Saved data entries

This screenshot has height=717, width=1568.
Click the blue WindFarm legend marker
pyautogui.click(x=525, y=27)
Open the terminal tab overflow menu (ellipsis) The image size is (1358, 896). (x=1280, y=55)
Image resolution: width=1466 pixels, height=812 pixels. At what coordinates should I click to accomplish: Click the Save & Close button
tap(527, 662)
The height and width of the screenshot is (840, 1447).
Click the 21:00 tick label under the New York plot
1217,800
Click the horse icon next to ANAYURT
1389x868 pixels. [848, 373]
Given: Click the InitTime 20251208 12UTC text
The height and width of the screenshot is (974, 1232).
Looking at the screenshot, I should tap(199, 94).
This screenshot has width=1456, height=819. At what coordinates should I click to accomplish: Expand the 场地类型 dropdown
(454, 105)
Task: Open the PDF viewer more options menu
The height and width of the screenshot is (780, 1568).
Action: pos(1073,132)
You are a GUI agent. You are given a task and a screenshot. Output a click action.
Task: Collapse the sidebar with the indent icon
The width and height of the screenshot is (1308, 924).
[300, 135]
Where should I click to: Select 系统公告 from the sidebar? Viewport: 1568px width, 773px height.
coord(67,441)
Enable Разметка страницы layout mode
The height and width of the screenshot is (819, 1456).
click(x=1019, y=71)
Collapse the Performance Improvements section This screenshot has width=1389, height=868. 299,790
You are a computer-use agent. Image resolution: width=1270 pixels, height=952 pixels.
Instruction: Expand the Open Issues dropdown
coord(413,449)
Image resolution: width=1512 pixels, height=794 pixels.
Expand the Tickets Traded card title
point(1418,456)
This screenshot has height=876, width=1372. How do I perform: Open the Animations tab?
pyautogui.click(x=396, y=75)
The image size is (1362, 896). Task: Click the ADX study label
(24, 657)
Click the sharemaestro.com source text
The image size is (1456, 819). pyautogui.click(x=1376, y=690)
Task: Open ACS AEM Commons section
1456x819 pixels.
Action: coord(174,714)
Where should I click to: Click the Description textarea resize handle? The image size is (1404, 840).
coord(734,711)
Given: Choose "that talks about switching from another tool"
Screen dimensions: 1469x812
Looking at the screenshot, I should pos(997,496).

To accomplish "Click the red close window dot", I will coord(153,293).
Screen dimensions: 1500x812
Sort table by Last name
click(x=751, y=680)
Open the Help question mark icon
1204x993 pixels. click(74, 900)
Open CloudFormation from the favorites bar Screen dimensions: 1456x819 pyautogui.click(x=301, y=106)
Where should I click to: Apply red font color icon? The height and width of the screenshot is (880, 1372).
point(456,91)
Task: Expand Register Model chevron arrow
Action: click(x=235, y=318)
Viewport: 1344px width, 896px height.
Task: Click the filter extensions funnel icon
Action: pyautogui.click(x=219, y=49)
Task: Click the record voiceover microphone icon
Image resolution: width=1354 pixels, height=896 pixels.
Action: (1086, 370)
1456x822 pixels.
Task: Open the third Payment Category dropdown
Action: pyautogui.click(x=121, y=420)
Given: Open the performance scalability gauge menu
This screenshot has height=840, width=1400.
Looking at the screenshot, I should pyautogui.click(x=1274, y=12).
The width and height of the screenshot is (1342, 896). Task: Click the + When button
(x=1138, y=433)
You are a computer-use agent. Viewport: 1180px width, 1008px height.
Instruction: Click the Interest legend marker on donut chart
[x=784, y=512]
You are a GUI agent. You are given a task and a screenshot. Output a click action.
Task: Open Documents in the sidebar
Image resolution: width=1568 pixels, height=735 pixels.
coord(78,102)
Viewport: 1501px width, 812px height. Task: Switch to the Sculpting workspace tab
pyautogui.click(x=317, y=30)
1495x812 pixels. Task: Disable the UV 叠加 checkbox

### Task goal
A complete and exact reproduction of the data is needed.

### Result for this exercise
This screenshot has height=717, width=1568.
Click the blue WindFarm legend marker
pyautogui.click(x=525, y=27)
Open the terminal tab overflow menu (ellipsis) The image size is (1358, 896). (x=1280, y=55)
Image resolution: width=1466 pixels, height=812 pixels. At what coordinates should I click to accomplish: Click the Save & Close button
tap(527, 662)
The height and width of the screenshot is (840, 1447).
Click the 21:00 tick label under the New York plot
1217,800
Click the horse icon next to ANAYURT
1389x868 pixels. [848, 373]
Given: Click the InitTime 20251208 12UTC text
The height and width of the screenshot is (974, 1232).
Looking at the screenshot, I should tap(199, 94).
This screenshot has width=1456, height=819. At what coordinates should I click to accomplish: Expand the 场地类型 dropdown
(454, 105)
Task: Open the PDF viewer more options menu
The height and width of the screenshot is (780, 1568).
Action: pos(1073,132)
You are a GUI agent. You are given a task and a screenshot. Output a click action.
Task: Collapse the sidebar with the indent icon
The width and height of the screenshot is (1308, 924).
[300, 135]
Where should I click to: Select 系统公告 from the sidebar? Viewport: 1568px width, 773px height.
coord(67,441)
Enable Разметка страницы layout mode
The height and width of the screenshot is (819, 1456).
click(x=1019, y=71)
Collapse the Performance Improvements section This screenshot has width=1389, height=868. 299,790
You are a computer-use agent. Image resolution: width=1270 pixels, height=952 pixels.
Instruction: Expand the Open Issues dropdown
coord(413,449)
Image resolution: width=1512 pixels, height=794 pixels.
Expand the Tickets Traded card title
point(1418,456)
This screenshot has height=876, width=1372. How do I perform: Open the Animations tab?
pyautogui.click(x=396, y=75)
The image size is (1362, 896). Task: Click the ADX study label
(24, 657)
Click the sharemaestro.com source text
The image size is (1456, 819). pyautogui.click(x=1376, y=690)
Task: Open ACS AEM Commons section
1456x819 pixels.
Action: coord(174,714)
Where should I click to: Click the Description textarea resize handle? The image size is (1404, 840).
coord(734,711)
Given: Choose "that talks about switching from another tool"
Screen dimensions: 1469x812
Looking at the screenshot, I should pos(997,496).

To accomplish "Click the red close window dot", I will coord(153,293).
Screen dimensions: 1500x812
Sort table by Last name
click(x=751, y=680)
Open the Help question mark icon
1204x993 pixels. click(74, 900)
Open CloudFormation from the favorites bar Screen dimensions: 1456x819 pyautogui.click(x=301, y=106)
Where should I click to: Apply red font color icon? The height and width of the screenshot is (880, 1372).
point(456,91)
Task: Expand Register Model chevron arrow
Action: click(x=235, y=318)
Viewport: 1344px width, 896px height.
Task: Click the filter extensions funnel icon
Action: pyautogui.click(x=219, y=49)
Task: Click the record voiceover microphone icon
Image resolution: width=1354 pixels, height=896 pixels.
Action: (1086, 370)
1456x822 pixels.
Task: Open the third Payment Category dropdown
Action: pyautogui.click(x=121, y=420)
Given: Open the performance scalability gauge menu
This screenshot has height=840, width=1400.
Looking at the screenshot, I should pyautogui.click(x=1274, y=12).
The width and height of the screenshot is (1342, 896). Task: Click the + When button
(x=1138, y=433)
You are a computer-use agent. Viewport: 1180px width, 1008px height.
Instruction: Click the Interest legend marker on donut chart
[x=784, y=512]
You are a GUI agent. You are given a task and a screenshot. Output a click action.
Task: Open Documents in the sidebar
Image resolution: width=1568 pixels, height=735 pixels.
coord(78,102)
Viewport: 1501px width, 812px height. Task: Switch to the Sculpting workspace tab
pyautogui.click(x=317, y=30)
1495x812 pixels. Task: Disable the UV 叠加 checkbox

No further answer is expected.